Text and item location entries
━━━━━━━━

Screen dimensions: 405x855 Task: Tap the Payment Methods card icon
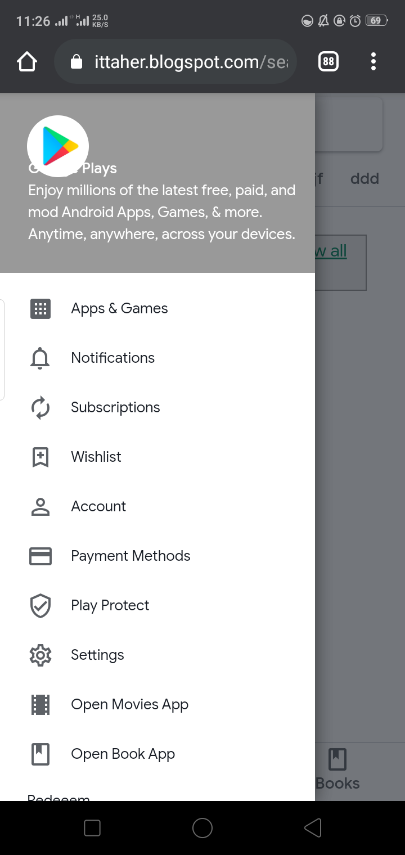tap(40, 556)
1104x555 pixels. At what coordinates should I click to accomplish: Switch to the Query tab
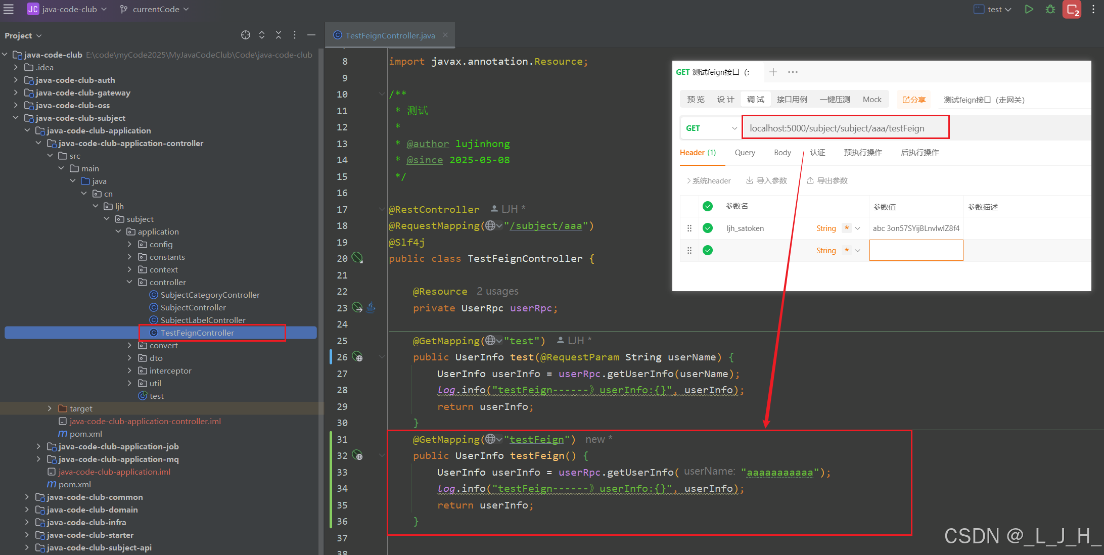745,153
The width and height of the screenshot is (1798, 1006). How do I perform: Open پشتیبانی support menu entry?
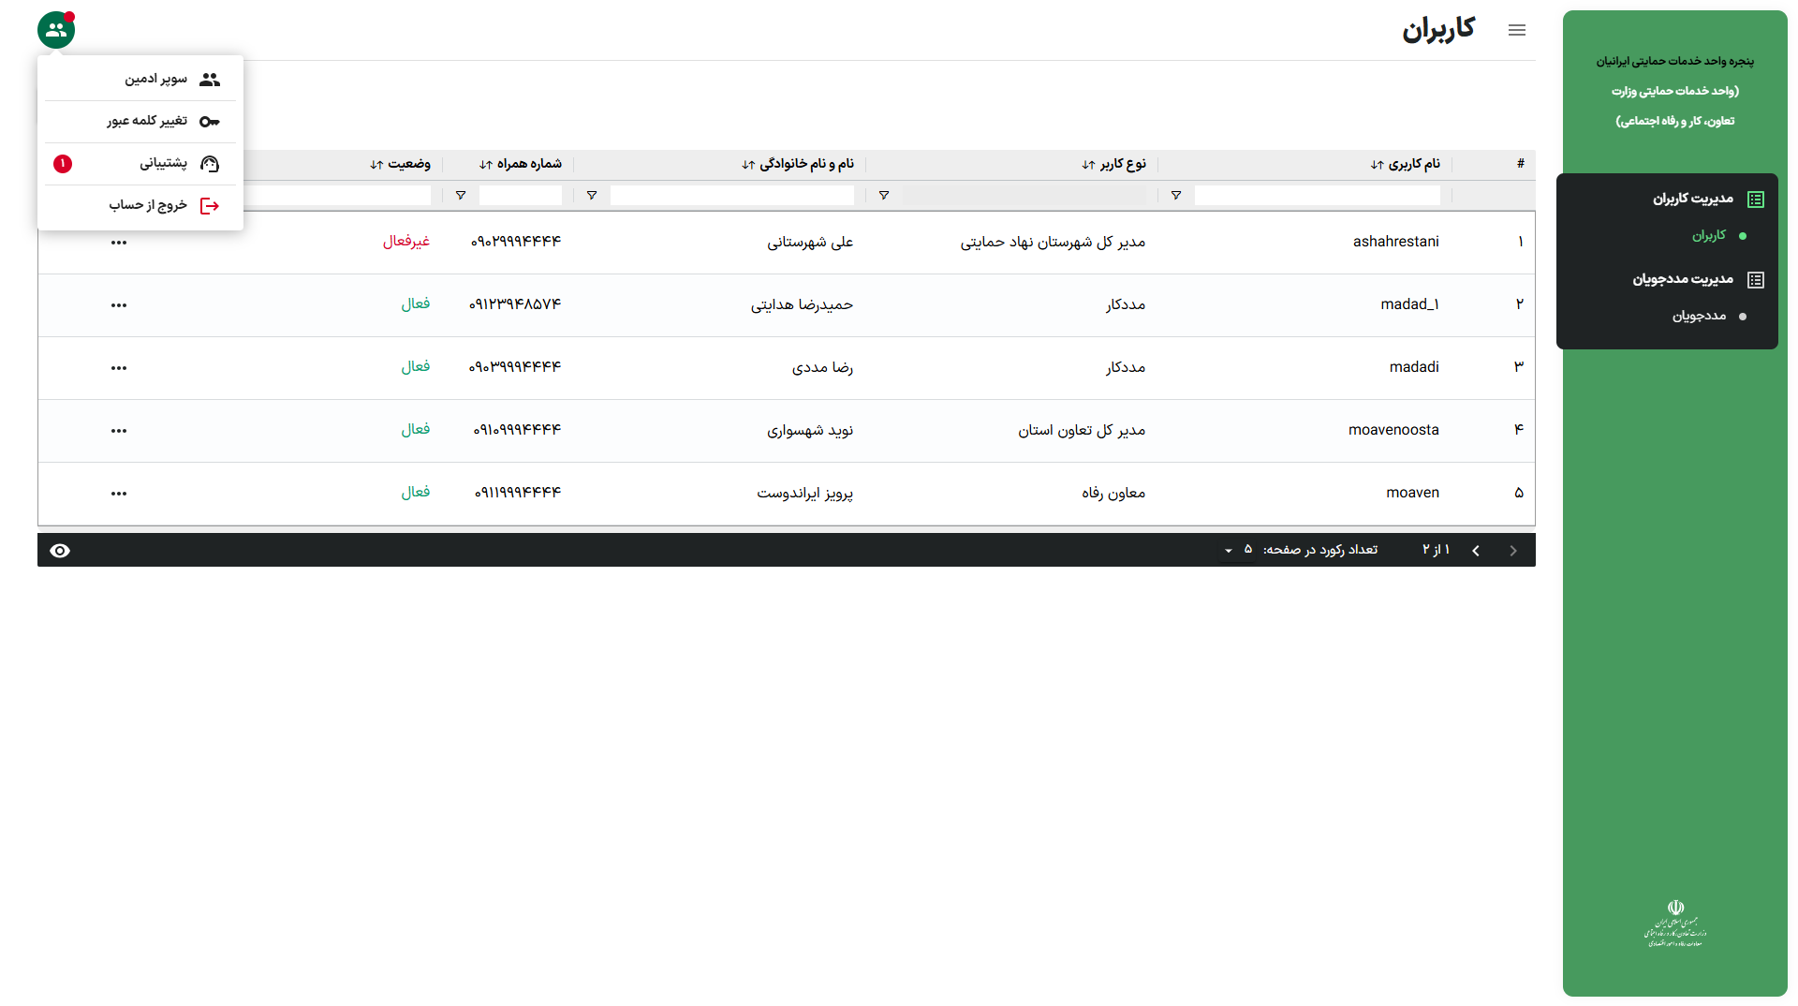[163, 164]
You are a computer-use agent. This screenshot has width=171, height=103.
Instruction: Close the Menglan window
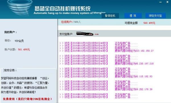167,2
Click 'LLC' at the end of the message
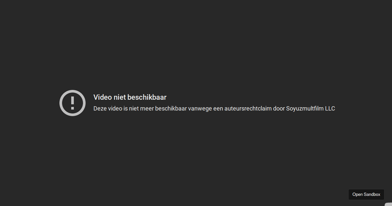Viewport: 392px width, 206px height. [x=330, y=109]
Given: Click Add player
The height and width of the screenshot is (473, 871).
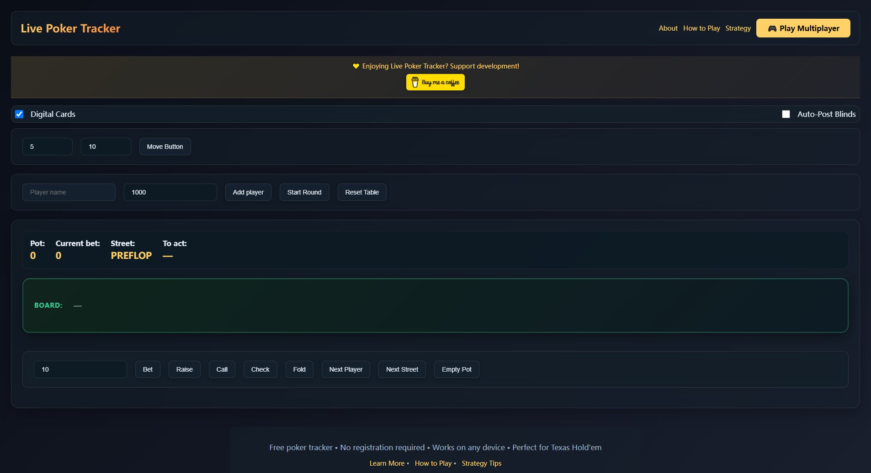Looking at the screenshot, I should point(248,192).
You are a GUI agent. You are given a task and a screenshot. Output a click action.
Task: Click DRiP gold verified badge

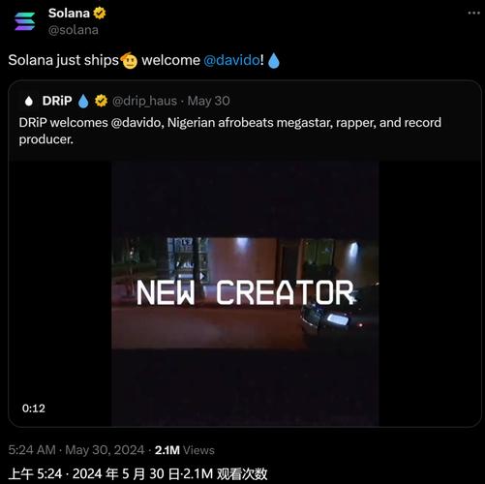[x=101, y=101]
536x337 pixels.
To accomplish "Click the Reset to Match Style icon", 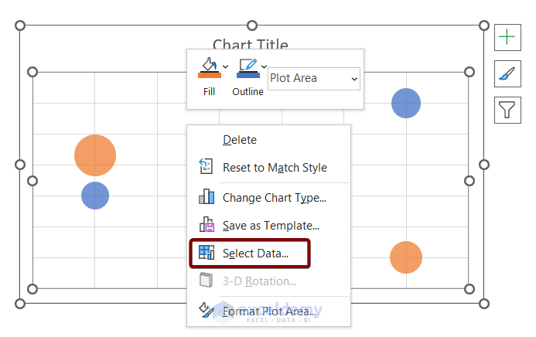I will [206, 168].
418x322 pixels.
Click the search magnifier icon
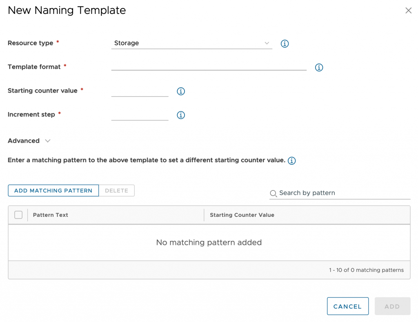[273, 194]
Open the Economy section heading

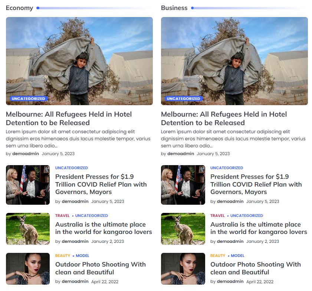[19, 8]
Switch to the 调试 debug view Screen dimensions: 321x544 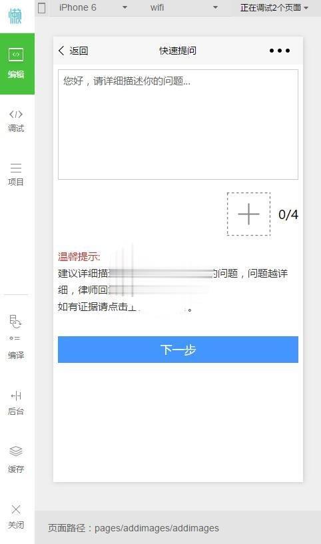(16, 121)
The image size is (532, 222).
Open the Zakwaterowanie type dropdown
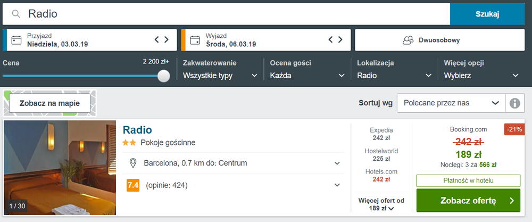click(x=220, y=69)
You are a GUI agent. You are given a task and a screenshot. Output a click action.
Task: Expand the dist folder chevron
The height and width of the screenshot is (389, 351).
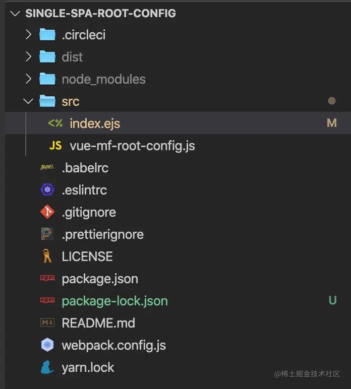click(29, 57)
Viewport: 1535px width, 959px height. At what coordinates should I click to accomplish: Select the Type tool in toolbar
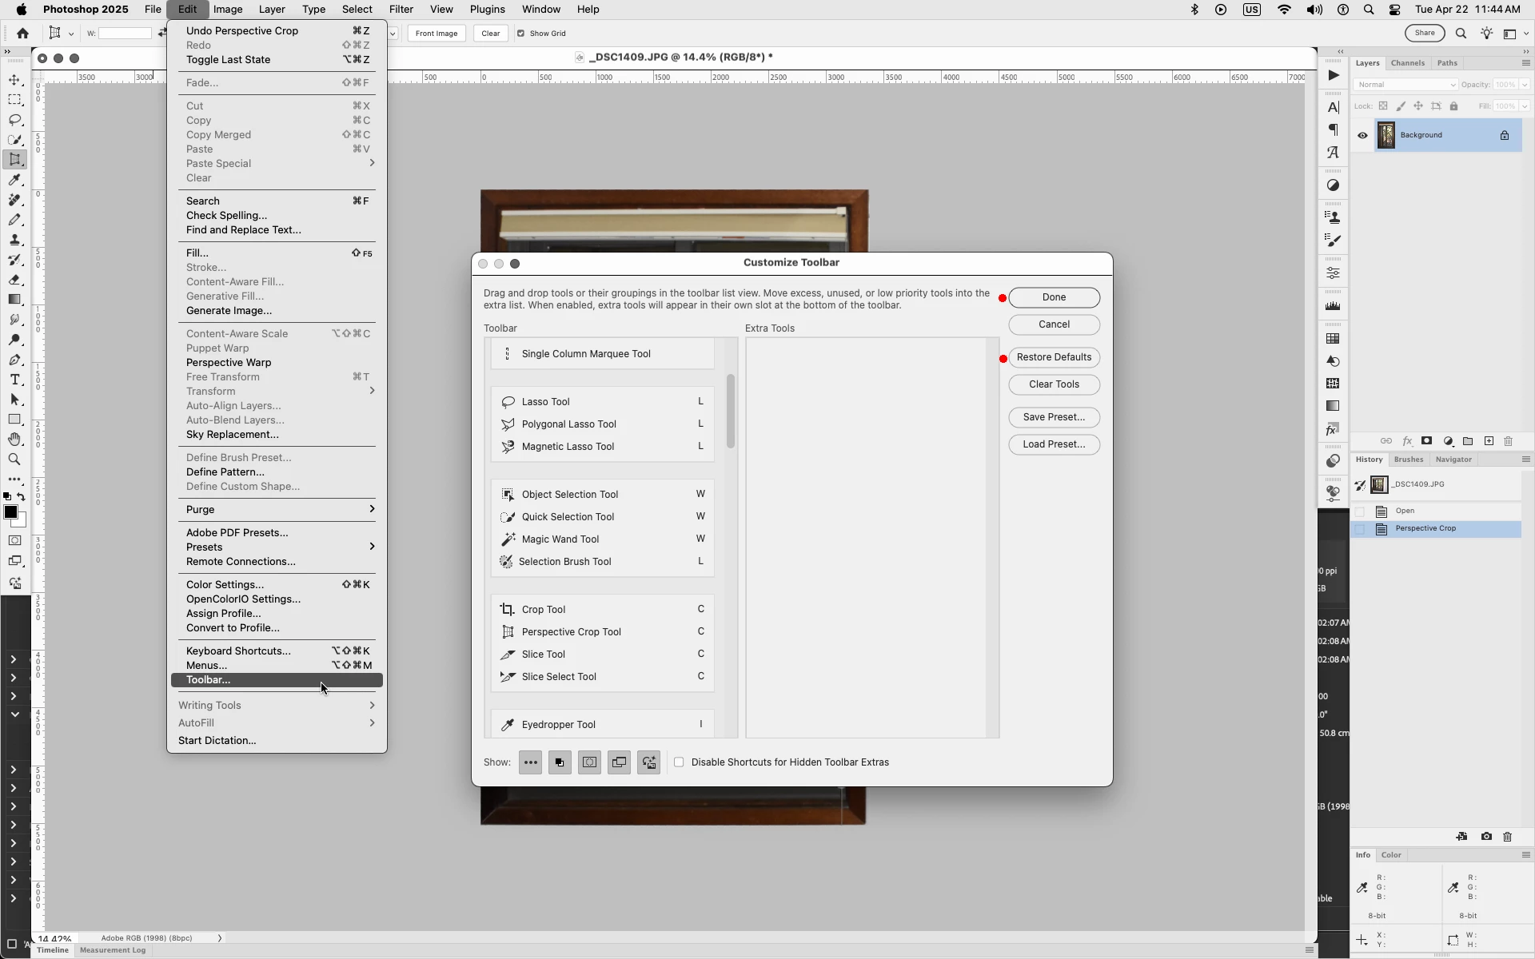coord(14,380)
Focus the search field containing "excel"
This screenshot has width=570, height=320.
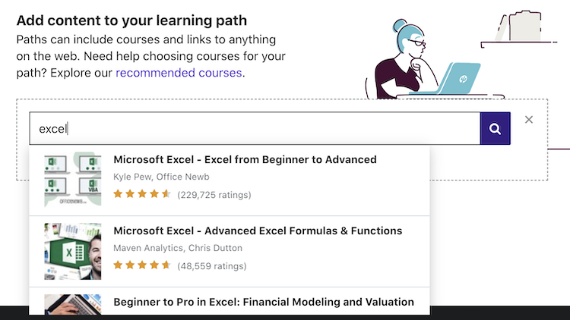coord(255,129)
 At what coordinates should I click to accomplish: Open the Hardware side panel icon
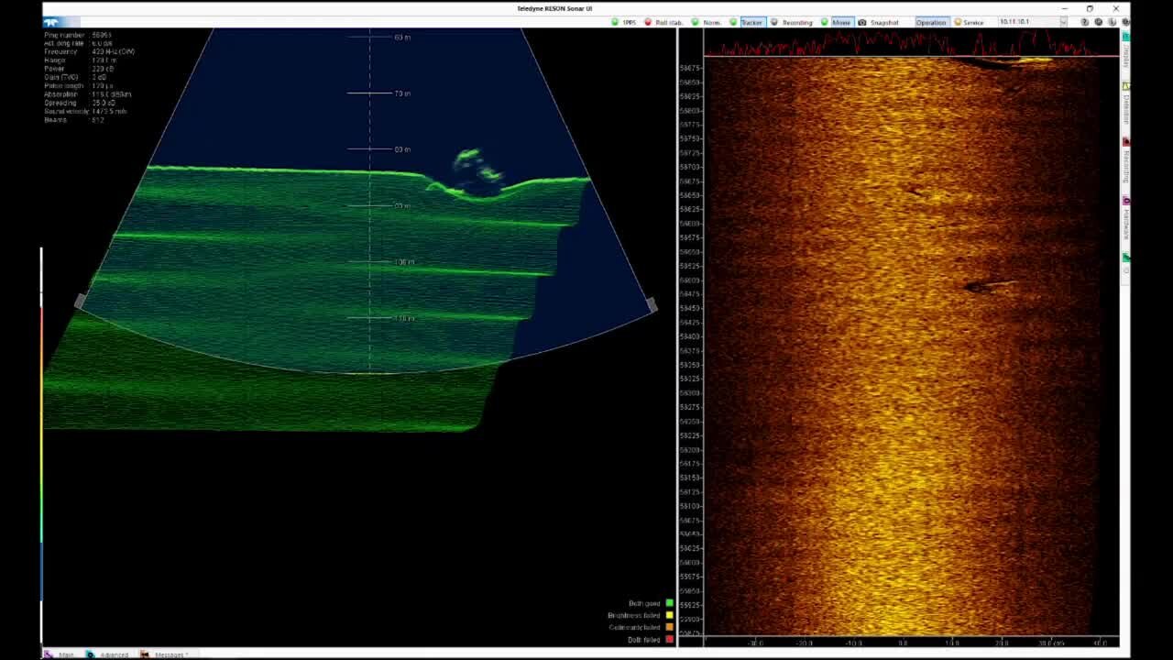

━━━━━━━━

:: PROBLEM TO WORK ON ::
Reproduce the records starting at the line containing "The image size is (532, 222)." and ending at the line containing "coord(14,380)", including the request text, with each coordinate in the answers multiplied by 0.75 and rounded to a whole number, halves up. Omit the pictures.

:: REPLY ::
The image size is (532, 222).
Open the Zakwaterowanie type dropdown
click(x=165, y=52)
You are a GUI agent. You are given a task and a screenshot. Output a click action.
Task: Expand the dist folder chevron
The height and width of the screenshot is (389, 351).
click(22, 43)
Viewport: 1535px width, 959px height. At what coordinates should I click to accomplish: Select the Type tool in toolbar
coord(11,285)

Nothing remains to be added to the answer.